_Text passage:_
Saturday, May 2, 2015

Rest

     I've been feeling the need for rest recently and more importantly God's call to rest, so I did just that the other week by taking a half-hour afternoon nap after work one day and more significantly by not posting to my blog, even though I had a first draft essay done and entered in the computer.
     I'd been so habituated to posting once a week from between Monday to Wednesday that restraining was difficult. But restrain I did 'cause anxiety had been building and posting had come to feel more and more like burden than pleasure, and though ideas for essays came, I forced myself not to write, knowing that rest was necessary and would do me good, restoring balance to my life and rejuvenating my desire to write. 
     For by prioritizing weekly postings to maintain high search engine optimization over spending more time with the kids—Jaren and Pene in particular—I'd made suspect tradeoffs as my blog will always be there but my kids won't.
     Braden had selected and I'd purchased for us a 3000 piece jigsaw puzzle from Goodwill awhile ago and Jaren seemingly read my mind and hinted the other day, “...it will be fun to work on...”
     So we did.
     He helped me hand-sort the straight side pieces and the whites, pinks, and yellows (it's a 100% nature photo of a gentle waterfall beside a field of wild flowers) and assemble the sub-sorted side pieces, while I continued to sub-sort. 
     And at the library the other day during a relaxed lunch break (no checking e-mails or blog stats or doing other have-to-do-chores) I chose another book to read to Pene: a love story—the first I've read to her—about love in the true sense of the word, not Hollywood's fake version. The memoir describes a female Asian American Californian living the fast life in Hong Kong as a successful columnist/reporter/editor who dates a rich snob, feels dissatisfied, and then meets a humble East Indian writer who shows her the simple beauties of life, love, and family—worlds away from her chaotic family upbringing and glam single life. She breaks up with her boyfriend, lives within budget, reevaluates her life, and marries the East Indian—a sequence that to her resembles a fairy tale. 
     Now Pene, at this point in my eyes, has unlimited career potential and like the author could achieve worldly success in globe-trotting fashion should she ever choose to do so. I hope she does see the world outside Hawaii, which is just sooo limiting and is one of the reasons why I hope to move to the East Coast after retiring in about 2020, so she and Jaren can go to a nearby university at more affordable in-state tuitions. 
     And like the author, Pene could find a wealthy shallow lover to live with who'll pick up her tab for everything except clothes and incidentals, something I pray will never ever happen.

_Task requirements:_ Condense the paragraph of the blog post on rest that begins "And at the library the other day" into a shorter version that keeps its main facts.

_Provided information:_
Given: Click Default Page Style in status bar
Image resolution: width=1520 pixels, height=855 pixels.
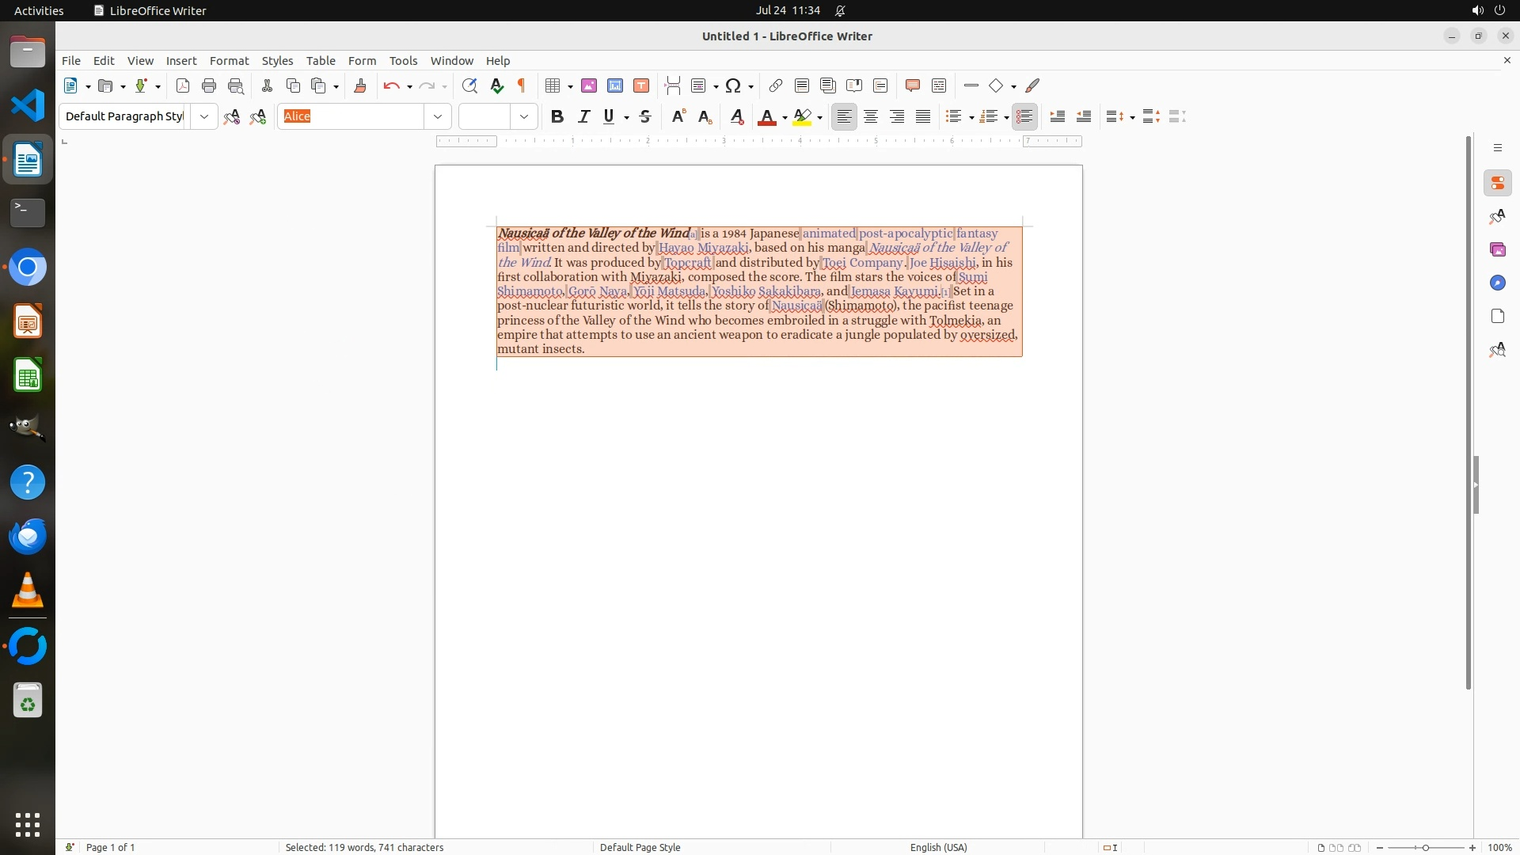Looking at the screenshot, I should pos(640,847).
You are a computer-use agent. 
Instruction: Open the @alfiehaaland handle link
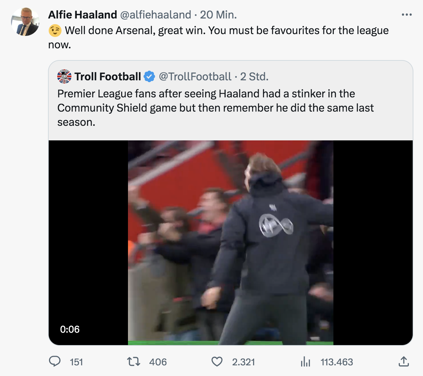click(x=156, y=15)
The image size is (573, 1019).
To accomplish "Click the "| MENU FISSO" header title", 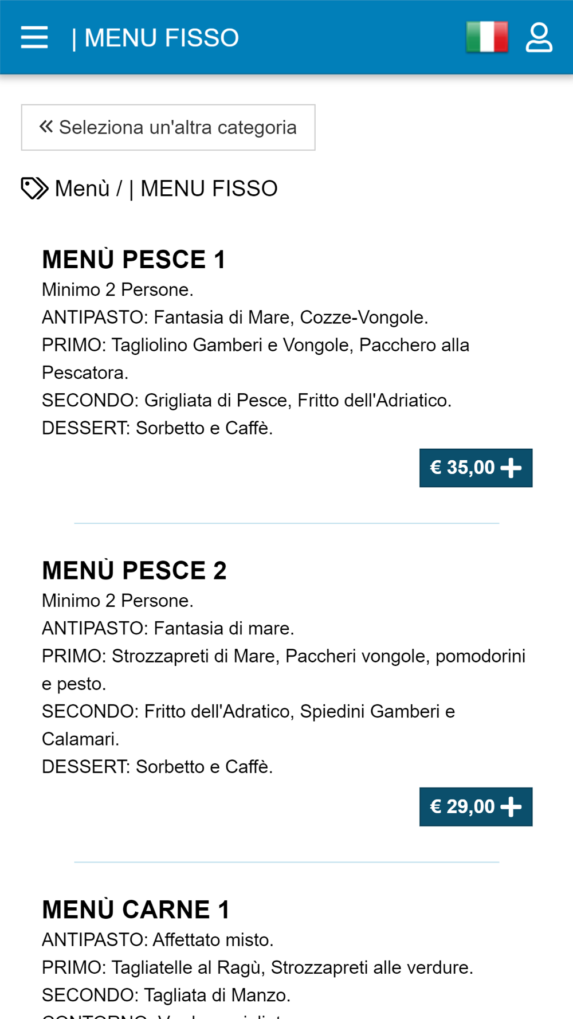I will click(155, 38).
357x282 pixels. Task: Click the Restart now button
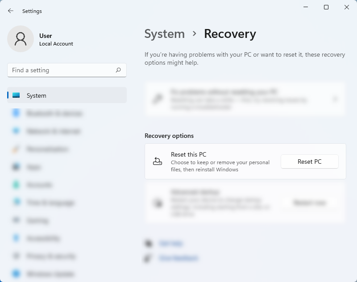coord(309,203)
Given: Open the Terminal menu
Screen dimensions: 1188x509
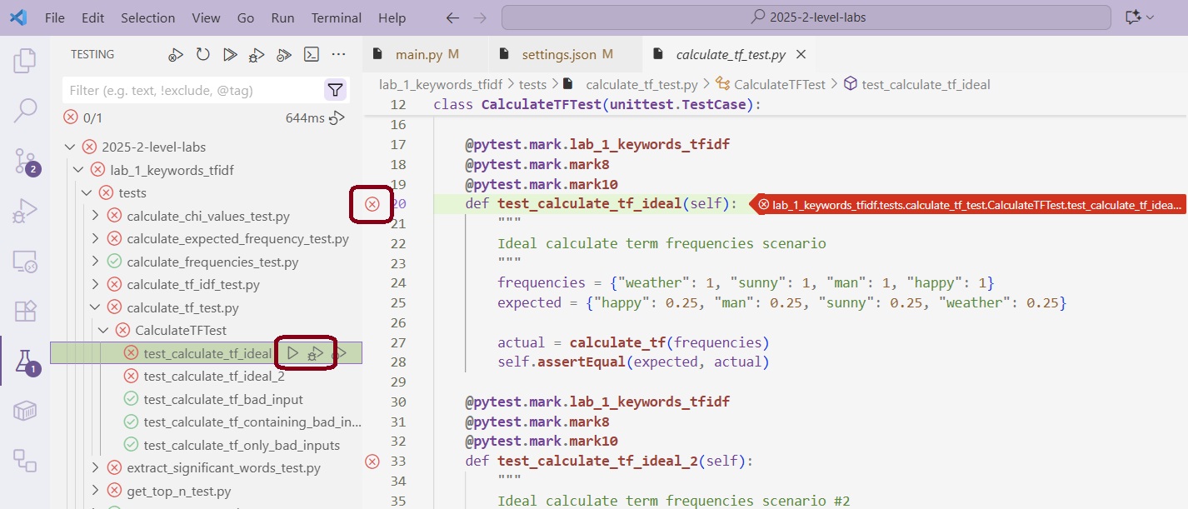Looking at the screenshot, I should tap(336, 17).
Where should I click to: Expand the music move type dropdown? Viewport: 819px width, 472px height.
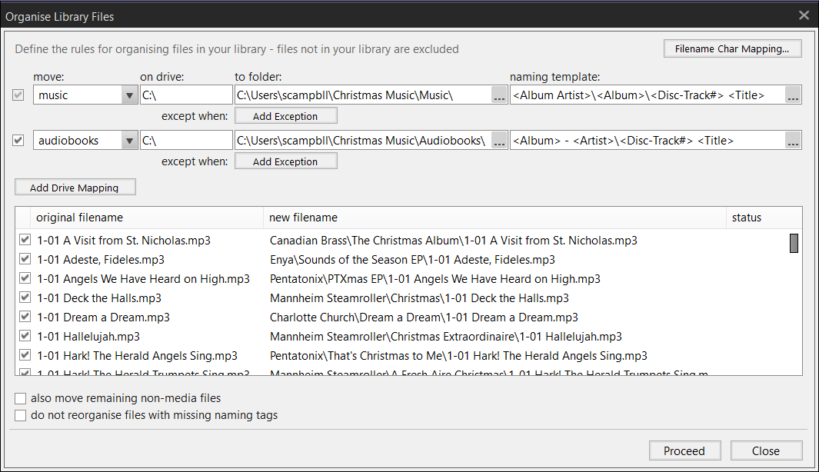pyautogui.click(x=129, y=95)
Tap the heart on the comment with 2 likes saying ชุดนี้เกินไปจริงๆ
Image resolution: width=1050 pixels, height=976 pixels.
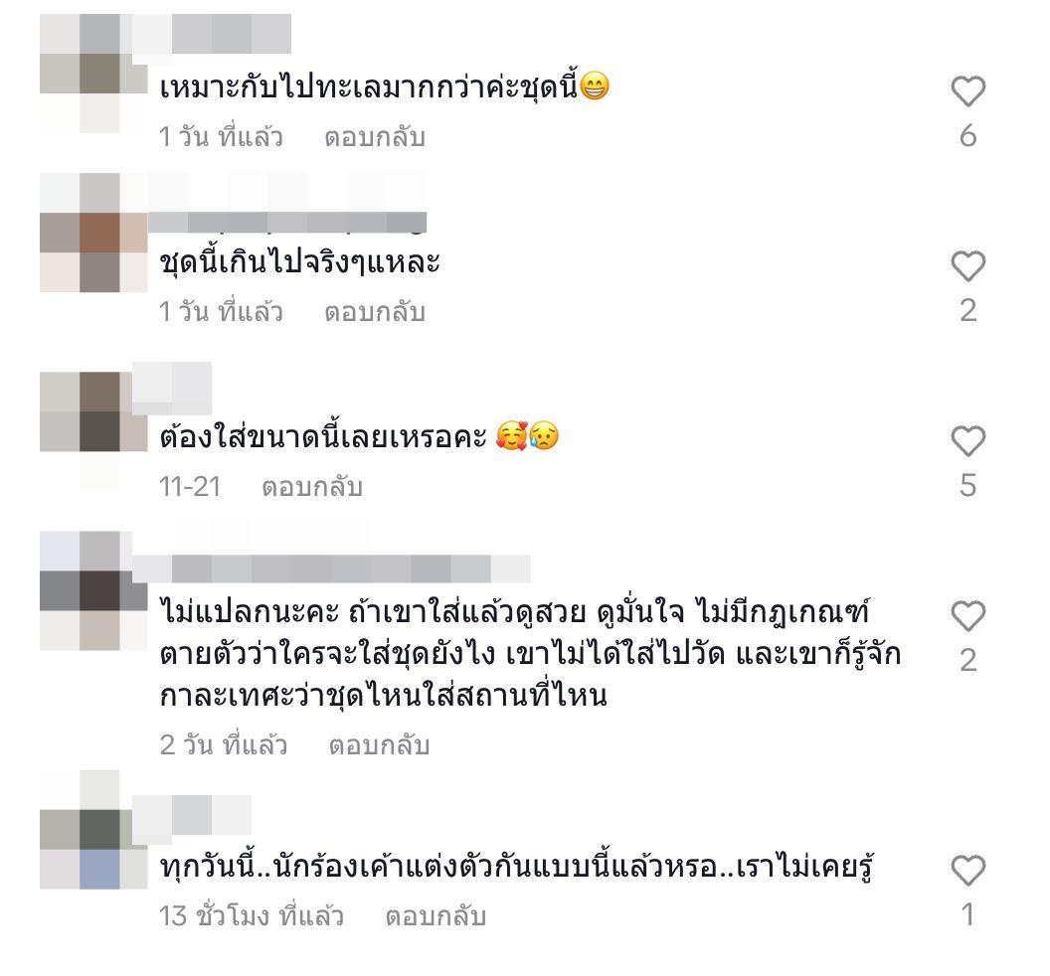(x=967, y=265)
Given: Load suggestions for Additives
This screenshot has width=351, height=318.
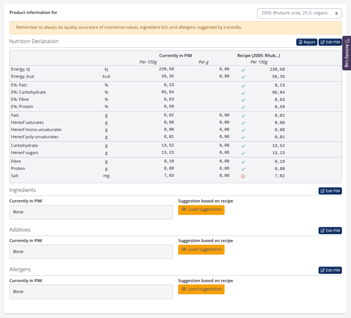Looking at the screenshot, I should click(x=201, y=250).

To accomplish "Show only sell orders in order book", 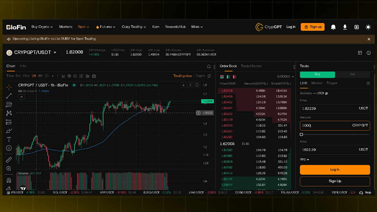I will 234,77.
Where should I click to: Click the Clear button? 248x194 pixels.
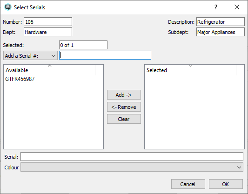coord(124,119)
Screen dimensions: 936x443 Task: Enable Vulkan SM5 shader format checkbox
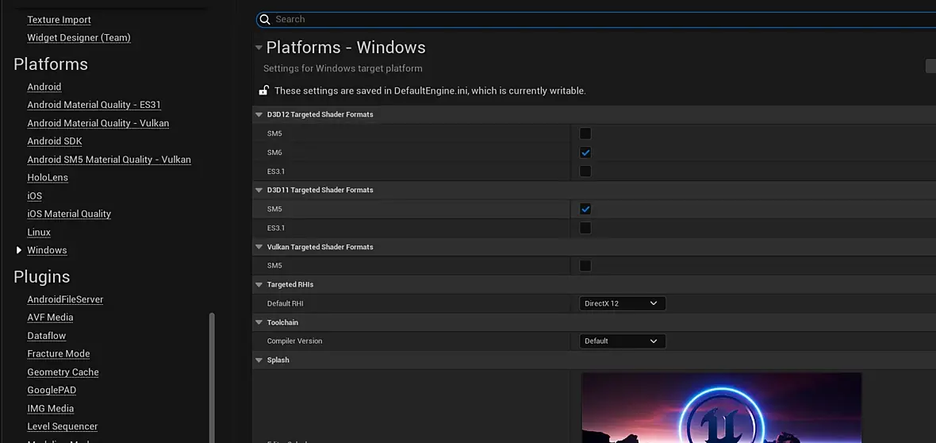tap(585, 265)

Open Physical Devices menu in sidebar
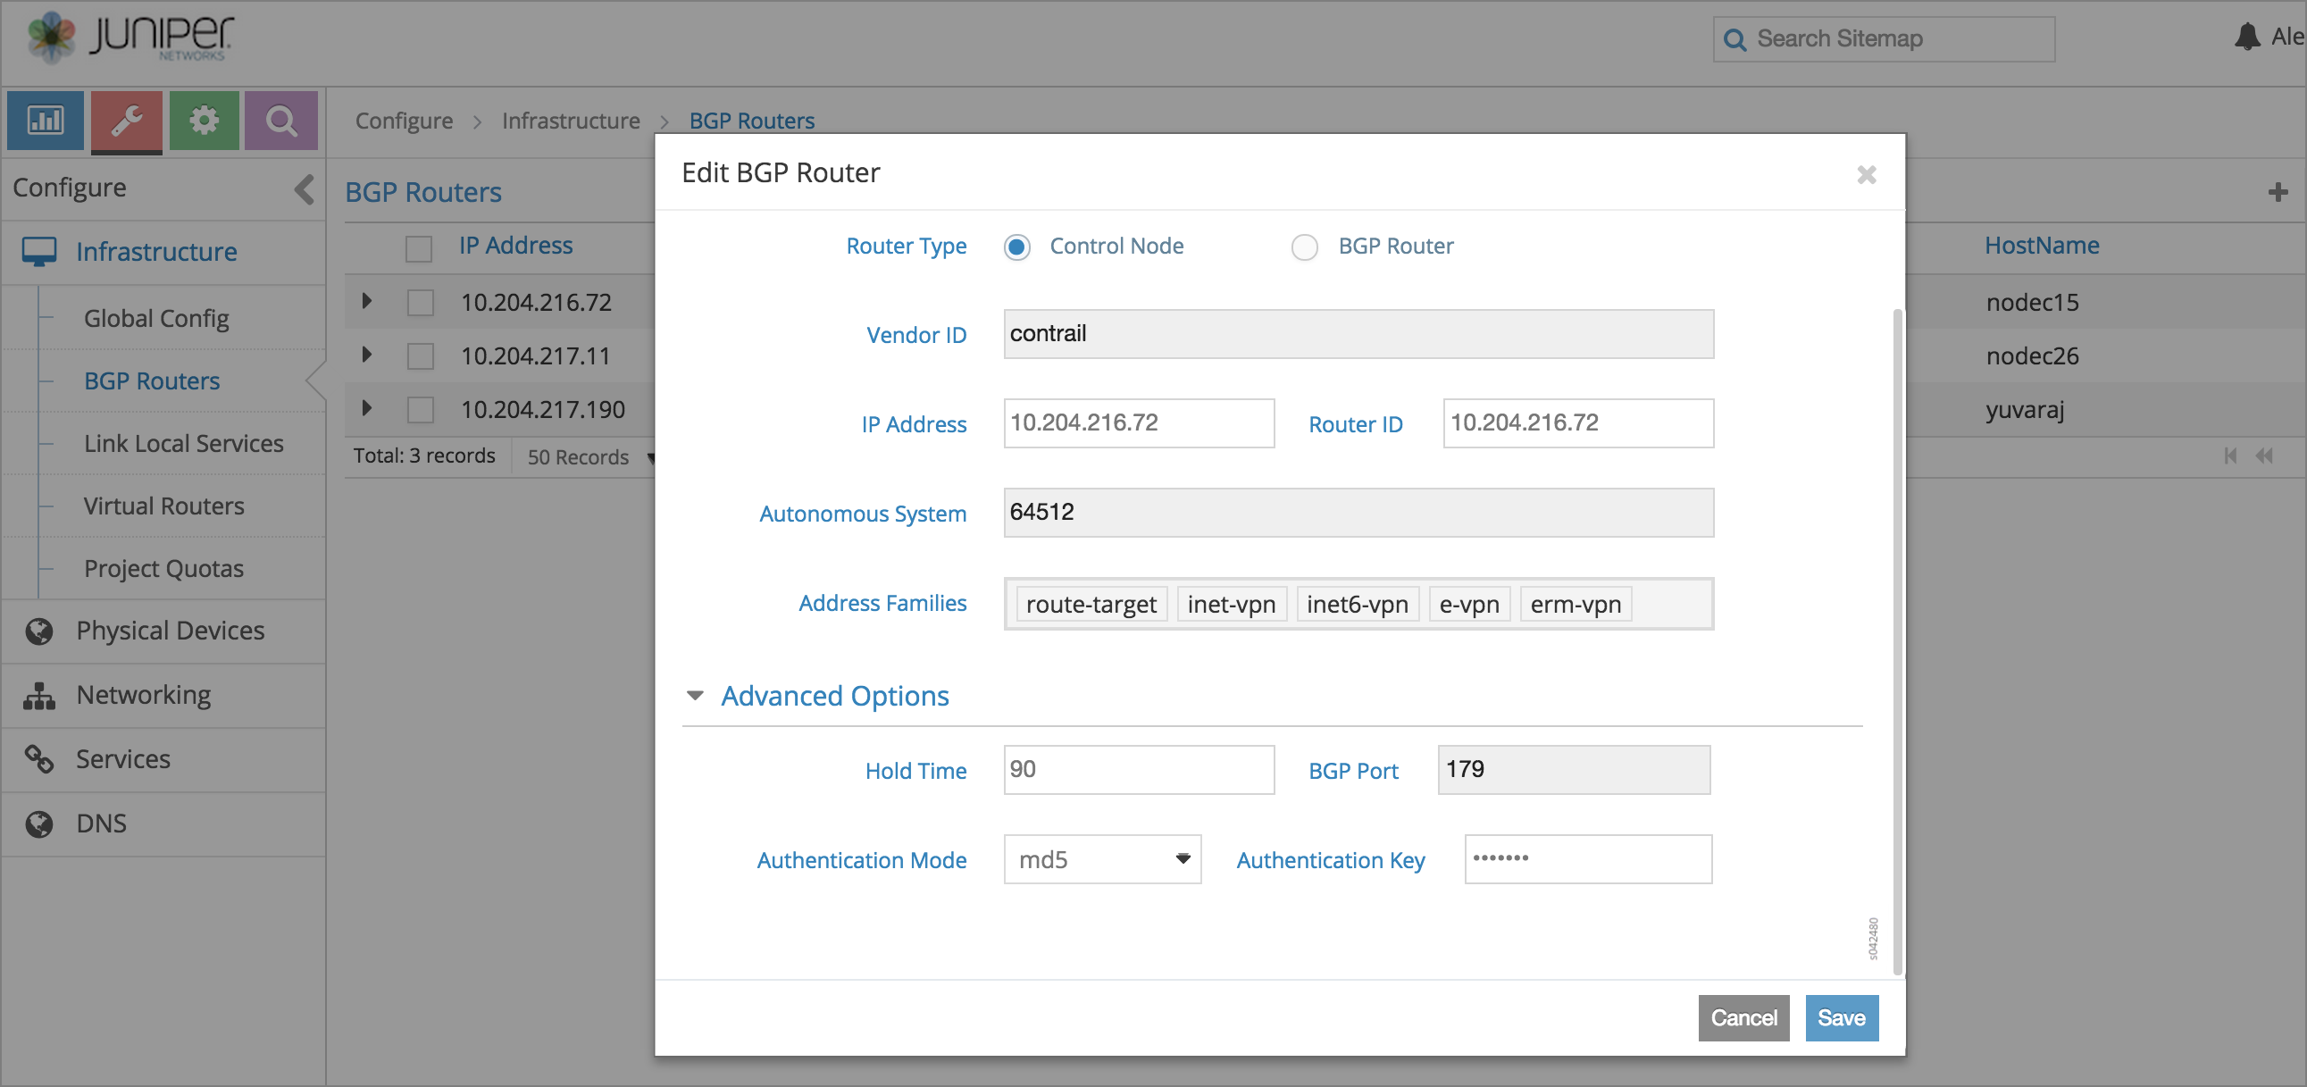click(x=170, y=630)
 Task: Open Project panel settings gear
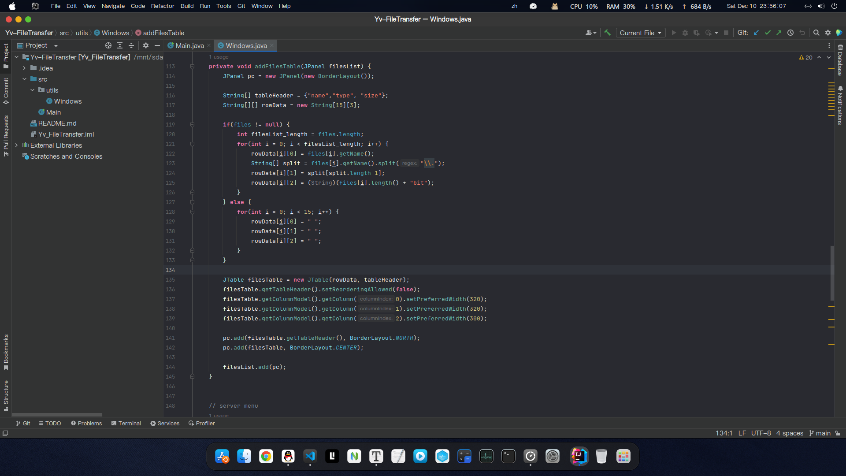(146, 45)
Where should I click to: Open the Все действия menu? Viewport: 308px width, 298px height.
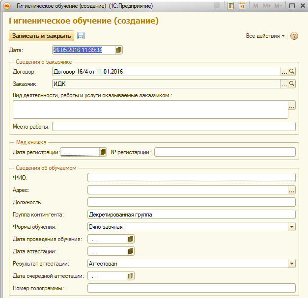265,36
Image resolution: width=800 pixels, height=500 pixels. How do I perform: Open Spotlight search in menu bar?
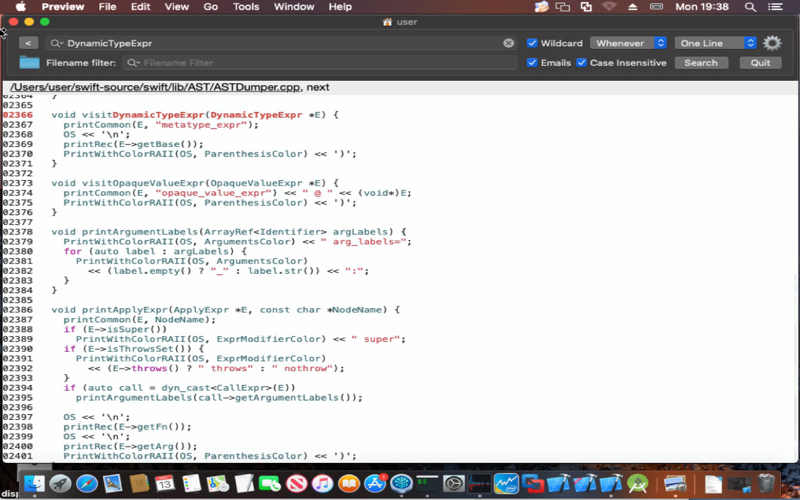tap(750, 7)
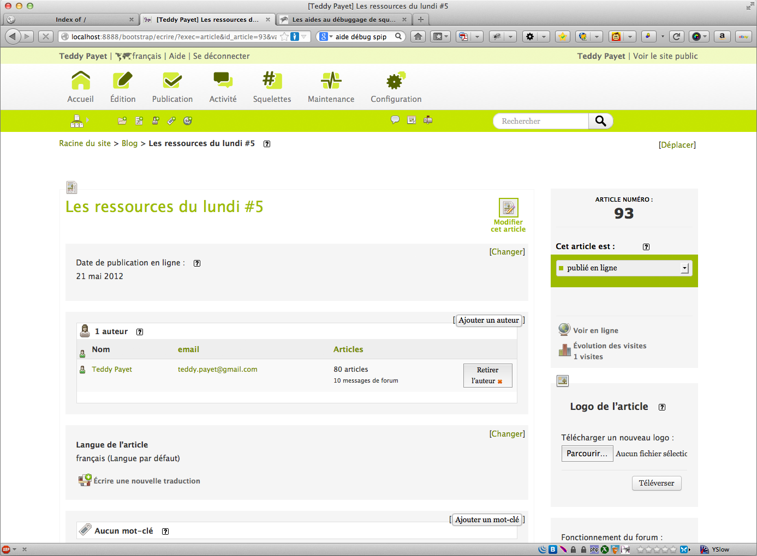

_Correct response:_ During a relaxed library lunch break, with no e-mails, blog stats, or chores, I chose a new book to read to Pene. It is a memoir and the first love story I have read to her, about true love rather than Hollywood's fake version. Its author, an Asian American Californian woman, lives the fast life in Hong Kong as a successful columnist, reporter, and editor. She dates a rich snob and feels dissatisfied. She then meets a humble East Indian writer who shows her the simple beauties of life, love, and family, far from her chaotic upbringing and glamorous single life. She leaves her boyfriend, lives within budget, reevaluates her life, and marries him, a sequence she sees as a fairy tale.